→ SUPPLIED MATERIAL:
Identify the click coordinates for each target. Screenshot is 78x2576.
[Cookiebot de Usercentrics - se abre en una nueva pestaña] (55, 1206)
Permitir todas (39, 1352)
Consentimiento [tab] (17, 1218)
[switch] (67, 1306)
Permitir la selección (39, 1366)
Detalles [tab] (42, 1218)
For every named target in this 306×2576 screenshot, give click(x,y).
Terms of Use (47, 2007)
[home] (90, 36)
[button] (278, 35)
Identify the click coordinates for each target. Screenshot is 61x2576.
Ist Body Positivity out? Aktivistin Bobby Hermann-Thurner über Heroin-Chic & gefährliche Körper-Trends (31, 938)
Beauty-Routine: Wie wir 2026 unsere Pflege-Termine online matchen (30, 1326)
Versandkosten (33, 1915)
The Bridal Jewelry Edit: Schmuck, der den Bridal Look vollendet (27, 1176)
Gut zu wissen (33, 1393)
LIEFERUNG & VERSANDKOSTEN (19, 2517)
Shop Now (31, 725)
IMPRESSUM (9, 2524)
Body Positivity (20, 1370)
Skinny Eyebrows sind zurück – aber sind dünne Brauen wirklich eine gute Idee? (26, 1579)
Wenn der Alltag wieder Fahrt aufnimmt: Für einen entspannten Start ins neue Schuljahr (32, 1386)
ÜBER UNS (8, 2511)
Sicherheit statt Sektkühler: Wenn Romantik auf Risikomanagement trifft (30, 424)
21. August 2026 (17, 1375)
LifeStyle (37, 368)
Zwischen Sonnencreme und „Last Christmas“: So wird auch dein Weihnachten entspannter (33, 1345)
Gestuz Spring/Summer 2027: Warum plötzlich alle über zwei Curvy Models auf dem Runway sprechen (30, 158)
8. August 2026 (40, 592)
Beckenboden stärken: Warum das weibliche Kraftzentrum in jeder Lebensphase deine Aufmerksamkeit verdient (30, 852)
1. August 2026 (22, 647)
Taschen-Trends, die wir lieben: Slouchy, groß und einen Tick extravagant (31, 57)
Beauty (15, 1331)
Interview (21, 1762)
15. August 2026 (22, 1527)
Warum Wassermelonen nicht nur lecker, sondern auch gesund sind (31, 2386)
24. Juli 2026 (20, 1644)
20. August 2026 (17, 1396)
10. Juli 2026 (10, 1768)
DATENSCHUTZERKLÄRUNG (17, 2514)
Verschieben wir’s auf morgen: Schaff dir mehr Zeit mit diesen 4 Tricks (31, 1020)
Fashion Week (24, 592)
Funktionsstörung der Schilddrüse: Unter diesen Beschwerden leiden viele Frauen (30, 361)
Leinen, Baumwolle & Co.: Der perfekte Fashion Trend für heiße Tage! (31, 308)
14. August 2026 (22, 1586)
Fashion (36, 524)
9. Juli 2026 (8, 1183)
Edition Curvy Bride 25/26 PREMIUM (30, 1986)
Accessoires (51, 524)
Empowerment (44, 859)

→ TRY IT: The data above should be output exactly, with each line intact.

→ ANSWER AREA:
Identify the click coordinates for each target. Screenshot is 78x2576.
[Cookiebot de Usercentrics - se abre en una nueva pestaña] (55, 1206)
Permitir todas (39, 1352)
Consentimiento [tab] (17, 1218)
[switch] (67, 1306)
Permitir la selección (39, 1366)
Detalles [tab] (42, 1218)
For every named target in this 306×2576 screenshot, give click(x,y).
Terms of Use (47, 2007)
[home] (90, 36)
[button] (278, 35)
Identify the click coordinates for each target. Screenshot is 61x2576.
Ist Body Positivity out? Aktivistin Bobby Hermann-Thurner über Heroin-Chic & gefährliche Körper-Trends (31, 938)
Beauty-Routine: Wie wir 2026 unsere Pflege-Termine online matchen (30, 1326)
Versandkosten (33, 1915)
The Bridal Jewelry Edit: Schmuck, der den Bridal Look vollendet (27, 1176)
Gut zu wissen (33, 1393)
LIEFERUNG & VERSANDKOSTEN (19, 2517)
Shop Now (31, 725)
IMPRESSUM (9, 2524)
Body Positivity (20, 1370)
Skinny Eyebrows sind zurück – aber sind dünne Brauen wirklich eine gute Idee? (26, 1579)
Wenn der Alltag wieder Fahrt aufnimmt: Für einen entspannten Start ins neue Schuljahr (32, 1386)
ÜBER UNS (8, 2511)
Sicherheit statt Sektkühler: Wenn Romantik auf Risikomanagement trifft (30, 424)
21. August 2026 (17, 1375)
LifeStyle (37, 368)
Zwischen Sonnencreme und „Last Christmas“: So wird auch dein Weihnachten entspannter (33, 1345)
Gestuz Spring/Summer 2027: Warum plötzlich alle über zwei Curvy Models auf dem Runway sprechen (30, 158)
8. August 2026 (40, 592)
Beckenboden stärken: Warum das weibliche Kraftzentrum in jeder Lebensphase deine Aufmerksamkeit verdient (30, 852)
1. August 2026 (22, 647)
Taschen-Trends, die wir lieben: Slouchy, groß und einen Tick extravagant (31, 57)
Beauty (15, 1331)
Interview (21, 1762)
15. August 2026 (22, 1527)
Warum Wassermelonen nicht nur lecker, sondern auch gesund sind (31, 2386)
24. Juli 2026 (20, 1644)
20. August 2026 (17, 1396)
10. Juli 2026 (10, 1768)
DATENSCHUTZERKLÄRUNG (17, 2514)
Verschieben wir’s auf morgen: Schaff dir mehr Zeit mit diesen 4 Tricks (31, 1020)
Fashion Week (24, 592)
Funktionsstörung der Schilddrüse: Unter diesen Beschwerden leiden viele Frauen (30, 361)
Leinen, Baumwolle & Co.: Der perfekte Fashion Trend für heiße Tage! (31, 308)
14. August 2026 (22, 1586)
Fashion (36, 524)
9. Juli 2026 (8, 1183)
Edition Curvy Bride 25/26 PREMIUM (30, 1986)
Accessoires (51, 524)
Empowerment (44, 859)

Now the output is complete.